Last year, when the first MLSE Conference was held at Carnegie Mellon University (CMU), Randall and 2018 MLSE Chair Newell Washburn discovered more than 60% of the attendees responding to the post-conference questionnaire said they attended multiple tracks and benefited from talks in other fields in addition to their own. These results confirmed for Washburn and Randall that the format of bringing these vastly different groups of researchers together created a formula for a unique and beneficial ML conference.

MLSE 2019 enjoyed as much success as the inaugural year. “Several people came up to me to say they were blown away by how strong Georgia Tech is in machine learning across so many different fields,” Randall said. This conference showcased that with more than 42 talks, two of three short courses, and a hackathon, as well as several tracks all given or run by GT faculty and students, “Georgia Tech had large representation across every discipline represented in the nine parallel tracks.”

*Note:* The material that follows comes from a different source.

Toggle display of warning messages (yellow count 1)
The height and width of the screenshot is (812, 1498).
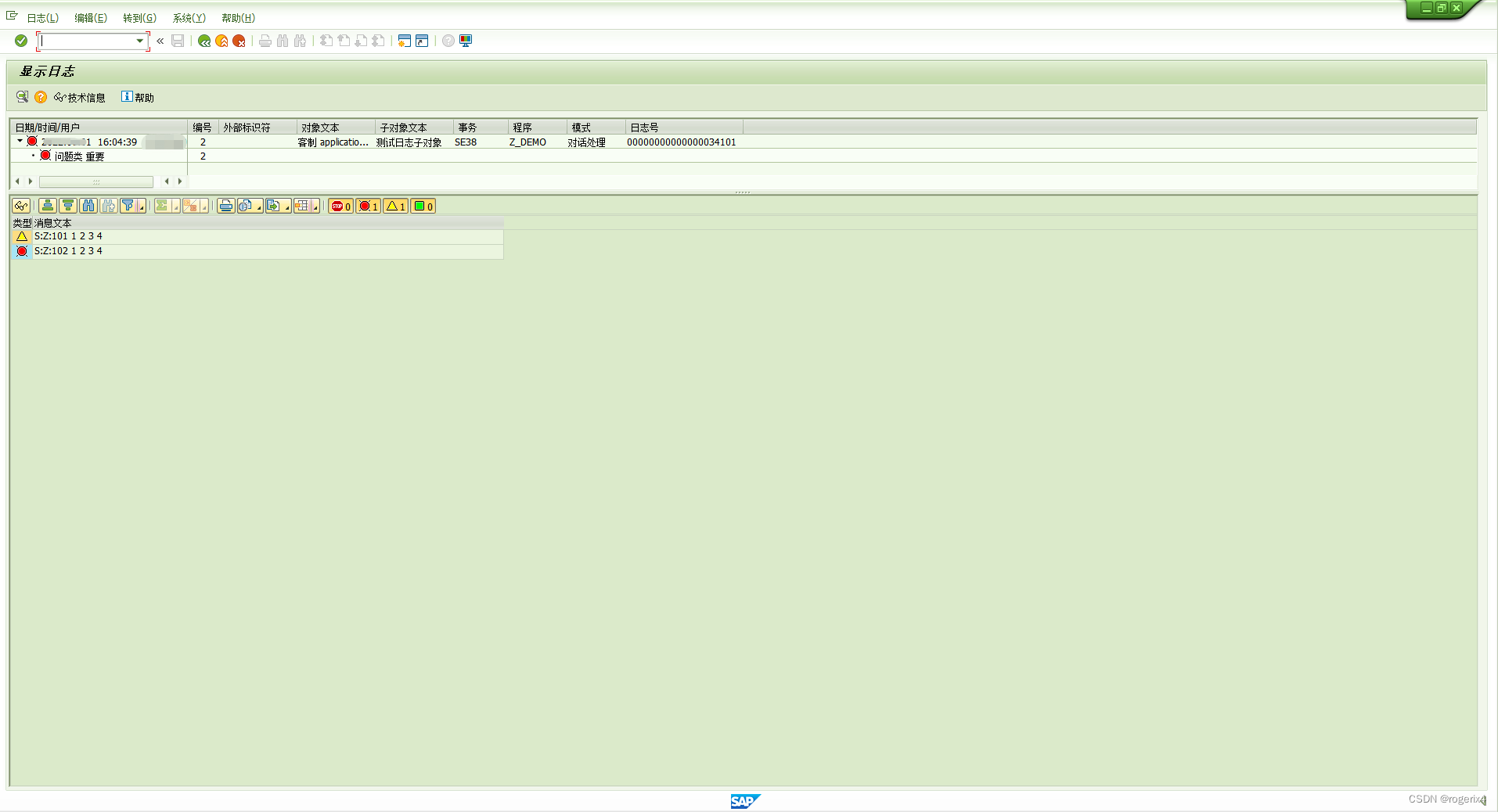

In addition to Georgia Tech and Carnegie Melon University, which had the most prominent showings, attendees hailed from more than 40 institutions of higher learning and delivered talks and presented posters over the three-day conference. Among the participants were faculty and students from Columbia University, Brown University, Duke University, Stanford University, Rutgers University, the University of California, Berkeley, and dozens of other preeminent institutions.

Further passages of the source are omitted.